氢氧化镍纳米线/三维石墨烯复合材料的制备及其电化学性能

Preparation and Electrochemical Performance of Ni(OH)_2Nanowires/Three-Dimensional Graphene Composite Materials

采用水热法制备了氢氧化镍纳米线/三维石墨烯复合材料及作为比较的三维石墨烯、氢氧化镍纳米线、还原氧化石墨烯和氢氧化镍纳米线/还原氧化石墨烯,通过X射线衍射、扫描电镜、热失重分析和氮气吸脱附表征了材料的形貌、结构和组成,并采用循环伏安法和恒电流充放电测试了复合材料的电化学性能.结果表明:氢氧化镍纳米线/三维石墨烯复合材料中直径为20-30 nm的氢氧化镍纳米线和三维结构的石墨烯紧密结合,相互交联形成网状结构,其比表面积达到136 m2·g-1,孔径分布20-50 nm,氢氧化镍纳米线的含量达到88%(w,质量分数).在6 mol·L-1的KOH电解液中,复合材料的比电容在1 A·g-1电流密度下达到1664 F·g-1,在1 A·g-1电流密度下循环3000次后的比电容保持率为93%.将复合材料的比电容和循环性能与氢氧化镍纳米线、氢氧化镍纳米线/还原氧化石墨烯、三维石墨烯和还原氧化石墨烯的性能进行比较,发现三维石墨烯较还原氧化石墨烯具有更高的比表面积和三维多孔结构,可以更大地提高活性物质的利用率,进而提高复合材料的比电容和稳定性.

We synthesized Ni（OH）2 nanowires/three-dimensional graphene composites using a hydrothermal method, and compared their properties with those of three-dimensional graphene, Ni（OH）2 nanowires, reduced graphene oxide, and Ni（OH）2 nanowires/reduced graphene oxide. The samples were characterized using X- ray diffraction, scanning electron microscopy, thermogravimetric analysis, and N2 physisorption measurements. The electrochemical performances were investigated using cyclic voltammetry and galvanostatic charge- discharge methods.
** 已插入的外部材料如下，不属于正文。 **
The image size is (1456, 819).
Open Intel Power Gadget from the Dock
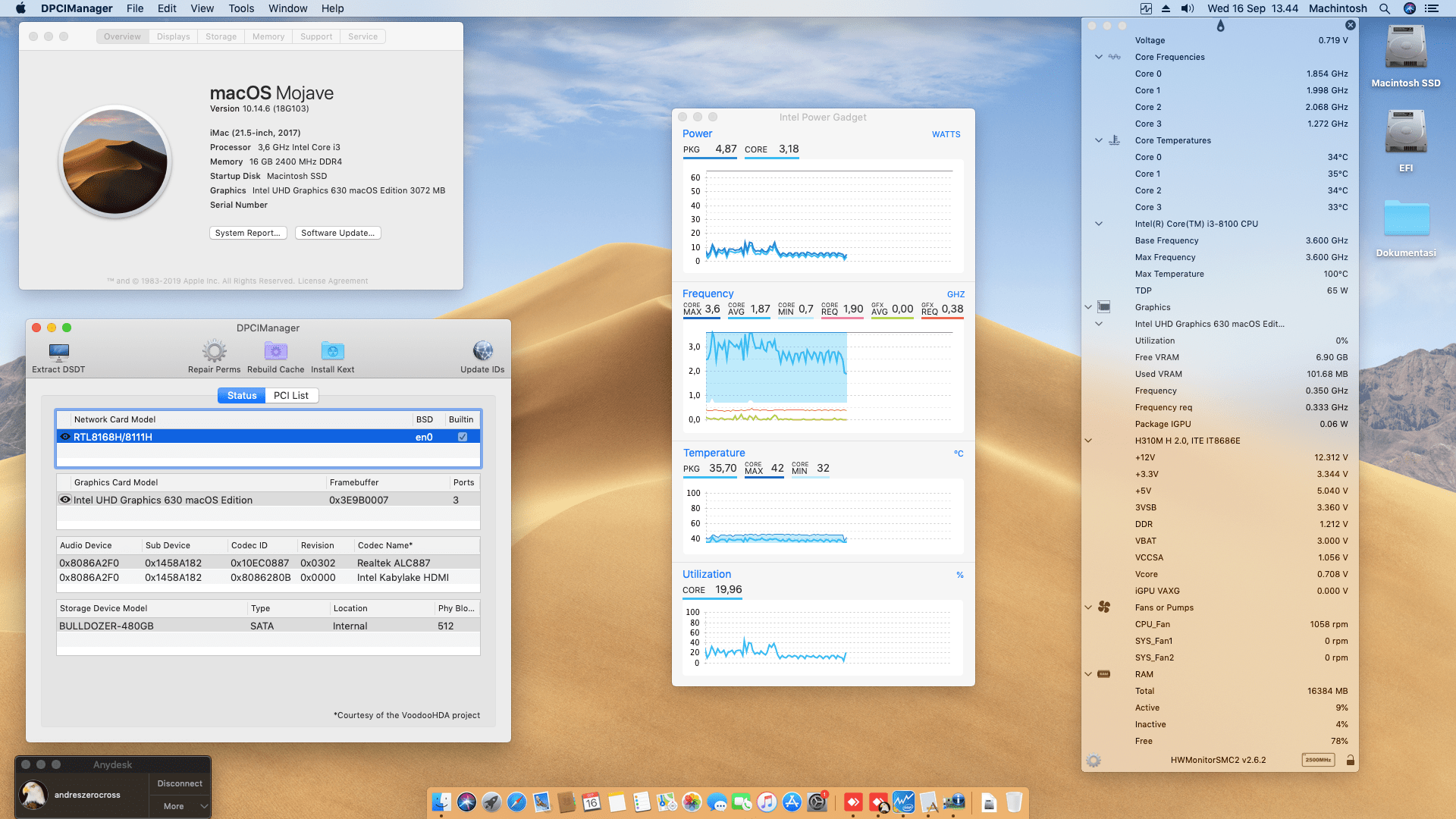[904, 802]
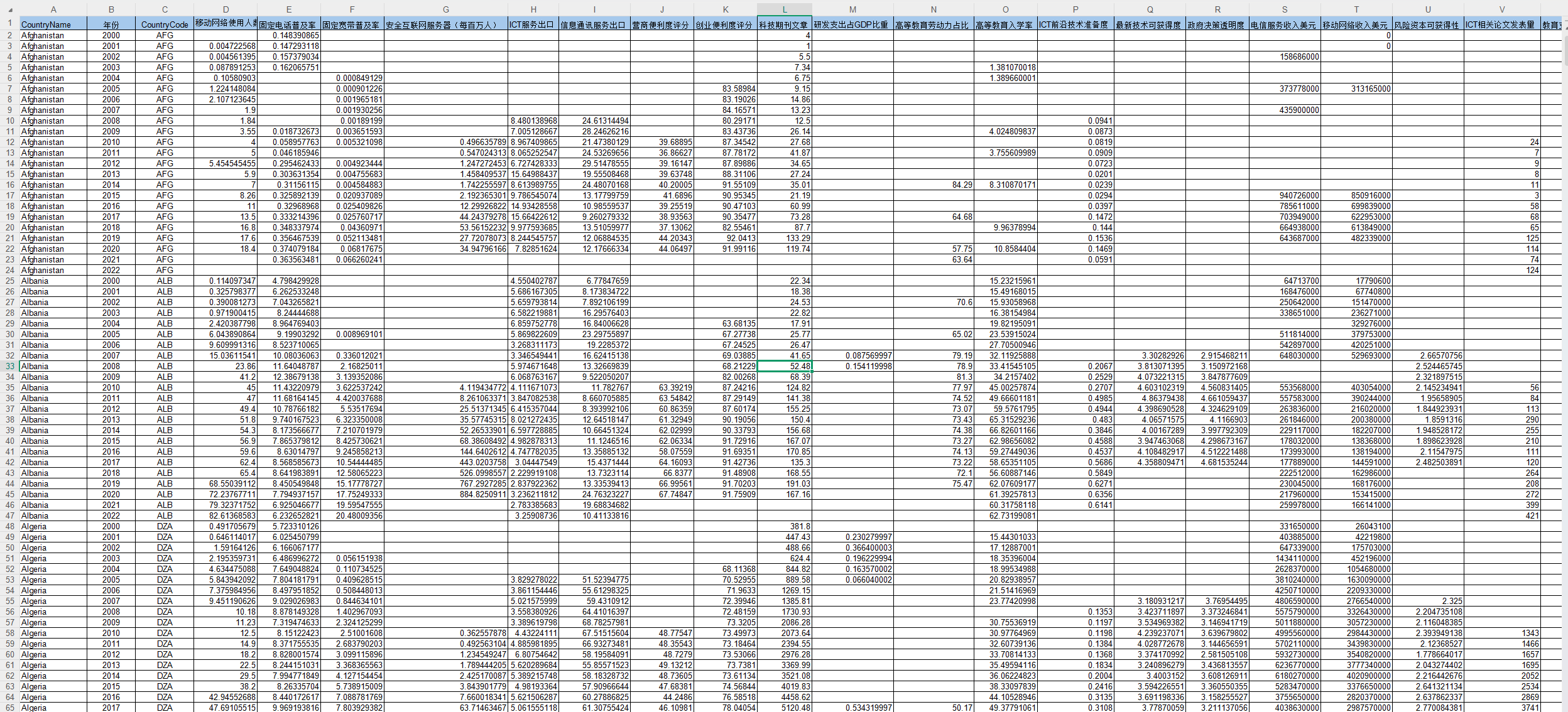Click the 年份 header cell
The height and width of the screenshot is (712, 1568).
111,24
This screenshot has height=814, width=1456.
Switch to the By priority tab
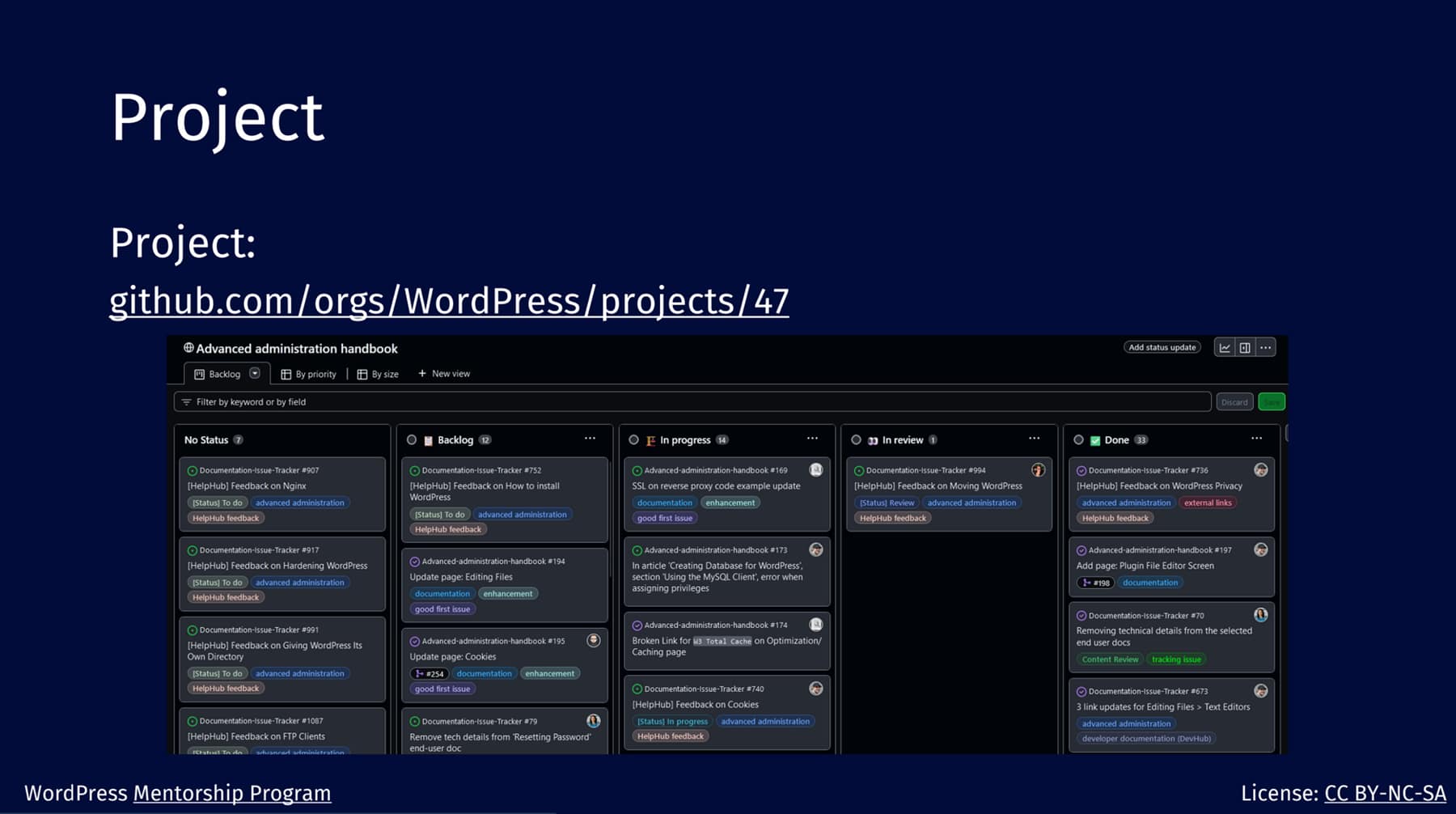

The results showed that Ni（OH）2 nanowires of width 20-30 nm were closely combined with graphene and crosslinked to one another to form a three-dimensional structure with a high specific surface area （136 m2·g^-1） and mesoporosity （pore diameter 20-50 nm）. The mass fraction of Ni（OH）2 nanowires in the Ni（OH）2 nanowires/three-dimensional graphene composite was 88%. The maximum specific capacitance of the Ni（OH）2 nanowires/three-dimensional graphene composite was 1664 F· g^-1 in 6 mol· L^-1 KOH electrolyte at 1 A· g^-1. The specific capacitance decreased by only 7% after 3000 cycles at 1 A· g^-1. A comparative study of the specific capacitances and cycling performances of Ni（OH）2 nanowires, Ni（OH）2 nanowires/reduced graphene oxide, three-dimensional graphene, reduced graphene oxide, and Ni（OH）2 nanowires/three-dimensional graphene indicated that three-dimensional graphene with three-dimensional porosity and a larger specific surface area than conventional reduced graphene oxide enabled improved use of the active material and significantly enhanced the electrochemical performance of Ni（OH）2 nanowires.